政府は省エネの観点から1980年以降複数回にわたり、夏時間に関する世論調査を実施した。環境庁(当時)は1999年には「地球環境と夏時間を考える国民会議」を組織し、夏時間の呼称を公募、夏時間について理解を得るためのパンフレットも作成している。サマータイム対応のシステム改修には「2年の準備期間と1000億円が必要」という試算は、この時のものだ。


この四半世紀以上、幾度となくサマータイムの導入に向けて努力したものの、法案提出に辿り着けなかった。省エネなど効果があるとされてはいるものの、生活スタイルを変えるだけであれば他にも方法があり、情報システムの混乱や健康への影響を払拭できなかったからだ。

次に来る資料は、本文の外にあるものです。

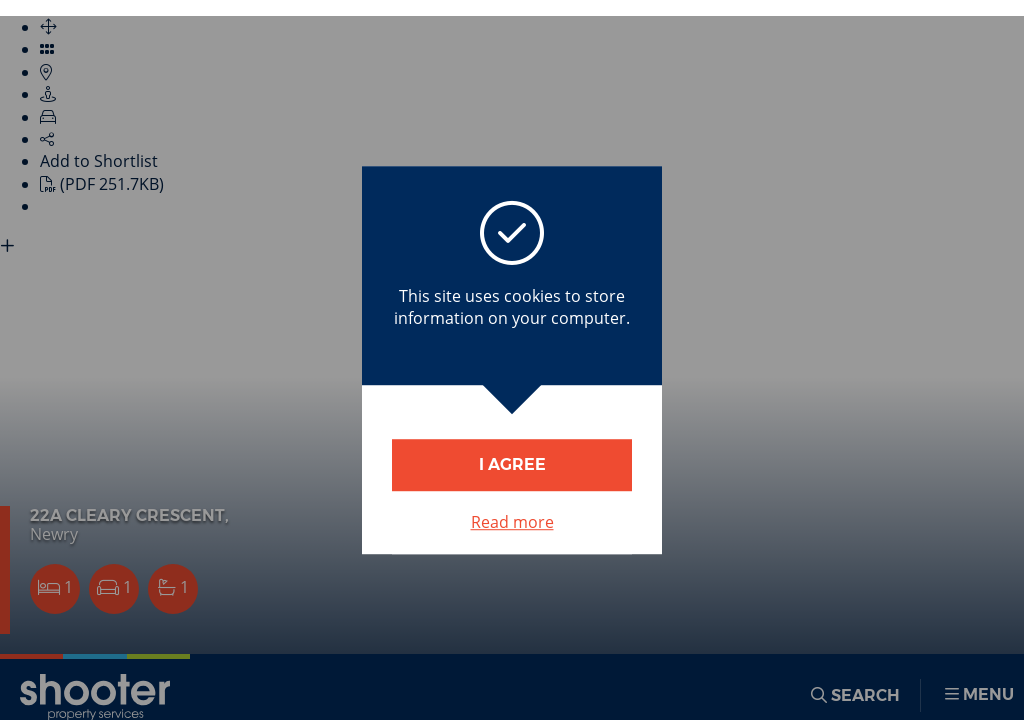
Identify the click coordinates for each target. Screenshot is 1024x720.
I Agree (512, 464)
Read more (512, 522)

政府では2015年に夏に勤務時間を前倒す「夏の生活スタイル変革(ゆう活)」を展開。官公庁に導入している。サマータイムよりも緩やかに、時間そのものをいじることなく人々の生活スタイルに変化を与えようとする取り組みだが、十分に浸透しているとは言い難い。

占領期に導入された「サンマー・タイム」は大失敗だった

実は日本には夏時間を導入していた時期がある。敗戦後GHQに占領されていた1948年に内閣提出法案として夏時刻法が成立。それから4年間は「サンマー・タイム」といって時計を1時間進めた時刻が使われたが、主権回復に先立ち1952年4月11日に議員立法で廃止された。

当時は第一次産業に従事する人口が多く、もともと太陽の運行に従って仕事をしていたため、人為的に時計を早めるサンマー・タイムとは合わなかったことに加えて、民間と公務員の通勤時間が重なって朝のラッシュを悪化させ、労働時間の長期化を招いたとされている。

公正を期すならば、朝のラッシュの悪化や労働時間の長期化は夏時間よりも朝鮮戦争の勃発に伴う朝鮮特需の影響の方が大きかった可能性がある。統計を見る限り、夏時間が導入された当初の昭和23年、24年の労働時間は増えていないからだ。

サンマー・タイム廃止の理由は国民からの不人気もさることながら、逼迫していた電力事情の改善が大きかった。そういった意味で占領下のサンマー・タイムも、この四半世紀の立法努力も専ら省エネを目的として、近年では地球温暖化対策として推進されてきた。


仮に秋の臨時国会でサマータイム法が可決した場合、日本標準時システムや標準電波、政府情報システムの改修に加えて、自治体システムの改修に必要な特別交付税、民間部門の機器買い換えやシステム改修に対するサマータイム対策補助金を含めて兆単位の財源措置が必要となるのではないだろうか。

環境庁(当時)の1999年の試算では約1000億円とされてきたサマータイムへの対応費用だが、近年の情報システムやデジタル機器の浸透を踏まえて、改めて費用と社会への影響を算出する必要がある。